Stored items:
....

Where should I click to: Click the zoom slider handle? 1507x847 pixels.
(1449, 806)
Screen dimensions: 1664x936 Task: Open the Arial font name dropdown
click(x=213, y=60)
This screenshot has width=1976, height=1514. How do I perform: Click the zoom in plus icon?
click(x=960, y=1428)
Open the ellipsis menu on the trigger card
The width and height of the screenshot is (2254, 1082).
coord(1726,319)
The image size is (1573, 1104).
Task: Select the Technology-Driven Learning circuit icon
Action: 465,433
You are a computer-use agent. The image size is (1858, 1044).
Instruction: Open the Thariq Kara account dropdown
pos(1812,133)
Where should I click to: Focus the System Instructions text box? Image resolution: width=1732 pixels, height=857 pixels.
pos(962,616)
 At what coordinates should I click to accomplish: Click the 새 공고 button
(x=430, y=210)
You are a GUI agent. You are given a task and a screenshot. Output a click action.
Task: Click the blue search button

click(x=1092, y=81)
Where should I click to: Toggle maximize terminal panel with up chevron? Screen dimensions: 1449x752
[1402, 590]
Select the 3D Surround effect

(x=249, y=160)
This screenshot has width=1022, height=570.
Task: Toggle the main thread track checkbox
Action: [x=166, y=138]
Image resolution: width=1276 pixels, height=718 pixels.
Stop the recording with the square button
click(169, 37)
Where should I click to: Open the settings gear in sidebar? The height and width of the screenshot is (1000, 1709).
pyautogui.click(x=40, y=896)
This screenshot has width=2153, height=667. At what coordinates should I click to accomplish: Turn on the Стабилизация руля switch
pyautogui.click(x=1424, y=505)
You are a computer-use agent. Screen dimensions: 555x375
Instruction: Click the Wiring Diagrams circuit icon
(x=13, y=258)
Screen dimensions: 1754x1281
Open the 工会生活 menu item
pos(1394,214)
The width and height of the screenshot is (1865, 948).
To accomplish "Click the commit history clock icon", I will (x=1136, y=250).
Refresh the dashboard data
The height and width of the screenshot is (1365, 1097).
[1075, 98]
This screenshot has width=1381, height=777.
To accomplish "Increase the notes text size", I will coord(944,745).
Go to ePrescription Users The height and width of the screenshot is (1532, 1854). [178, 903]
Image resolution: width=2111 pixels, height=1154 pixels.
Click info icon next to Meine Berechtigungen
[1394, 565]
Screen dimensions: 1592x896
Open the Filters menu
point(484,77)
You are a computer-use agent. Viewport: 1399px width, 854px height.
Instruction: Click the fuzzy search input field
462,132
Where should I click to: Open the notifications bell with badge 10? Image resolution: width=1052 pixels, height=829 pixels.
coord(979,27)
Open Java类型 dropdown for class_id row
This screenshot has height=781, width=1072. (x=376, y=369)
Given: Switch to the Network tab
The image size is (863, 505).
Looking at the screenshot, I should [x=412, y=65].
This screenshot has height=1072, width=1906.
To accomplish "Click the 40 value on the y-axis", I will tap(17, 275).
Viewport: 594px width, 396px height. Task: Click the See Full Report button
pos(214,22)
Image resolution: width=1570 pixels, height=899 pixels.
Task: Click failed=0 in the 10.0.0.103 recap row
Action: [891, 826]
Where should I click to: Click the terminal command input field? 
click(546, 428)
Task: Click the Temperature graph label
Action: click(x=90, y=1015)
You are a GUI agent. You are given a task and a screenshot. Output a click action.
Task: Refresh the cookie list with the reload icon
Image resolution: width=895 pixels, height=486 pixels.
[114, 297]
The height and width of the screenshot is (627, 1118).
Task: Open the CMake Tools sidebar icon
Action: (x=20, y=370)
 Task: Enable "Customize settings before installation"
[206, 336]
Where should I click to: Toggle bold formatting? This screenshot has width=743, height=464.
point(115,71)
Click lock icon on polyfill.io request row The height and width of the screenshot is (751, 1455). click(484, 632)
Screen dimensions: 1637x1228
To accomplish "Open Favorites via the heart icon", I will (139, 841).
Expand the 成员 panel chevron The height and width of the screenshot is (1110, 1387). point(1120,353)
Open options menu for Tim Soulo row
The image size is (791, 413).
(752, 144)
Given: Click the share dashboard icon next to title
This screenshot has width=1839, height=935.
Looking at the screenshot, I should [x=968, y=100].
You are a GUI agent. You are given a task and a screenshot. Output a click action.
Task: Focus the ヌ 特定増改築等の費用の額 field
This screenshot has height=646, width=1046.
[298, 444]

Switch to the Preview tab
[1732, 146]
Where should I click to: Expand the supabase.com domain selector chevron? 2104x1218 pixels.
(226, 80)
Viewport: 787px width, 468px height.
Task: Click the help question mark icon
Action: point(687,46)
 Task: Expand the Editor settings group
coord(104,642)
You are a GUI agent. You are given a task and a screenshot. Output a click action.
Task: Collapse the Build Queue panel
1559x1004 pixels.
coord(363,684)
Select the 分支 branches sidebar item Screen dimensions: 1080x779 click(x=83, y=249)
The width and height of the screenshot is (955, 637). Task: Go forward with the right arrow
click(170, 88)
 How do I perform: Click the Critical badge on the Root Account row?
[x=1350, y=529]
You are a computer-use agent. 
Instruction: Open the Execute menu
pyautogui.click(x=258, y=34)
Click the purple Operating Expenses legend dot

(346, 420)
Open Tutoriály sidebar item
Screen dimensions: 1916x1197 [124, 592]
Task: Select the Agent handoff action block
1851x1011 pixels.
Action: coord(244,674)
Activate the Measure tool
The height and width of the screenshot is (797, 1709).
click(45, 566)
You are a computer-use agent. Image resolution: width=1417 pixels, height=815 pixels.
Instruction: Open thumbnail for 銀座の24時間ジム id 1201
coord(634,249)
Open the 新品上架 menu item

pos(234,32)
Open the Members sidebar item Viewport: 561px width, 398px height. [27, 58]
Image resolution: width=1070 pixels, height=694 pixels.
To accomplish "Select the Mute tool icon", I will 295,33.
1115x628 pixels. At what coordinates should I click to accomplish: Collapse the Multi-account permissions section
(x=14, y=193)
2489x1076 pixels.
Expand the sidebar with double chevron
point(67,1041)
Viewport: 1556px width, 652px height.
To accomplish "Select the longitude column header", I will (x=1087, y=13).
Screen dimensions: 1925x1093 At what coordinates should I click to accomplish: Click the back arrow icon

....

[Task to complete]: Collect each line above holding the string "will".

[Output of the exercise]:
To accomplish "Click the commit history clock icon", I will (x=1136, y=250).
To accomplish "Increase the notes text size", I will coord(944,745).
To accomplish "Click the 40 value on the y-axis", I will tap(17, 275).
To accomplish "Open Favorites via the heart icon", I will (139, 841).
To accomplish "Select the Mute tool icon", I will 295,33.
To accomplish "Select the longitude column header", I will (x=1087, y=13).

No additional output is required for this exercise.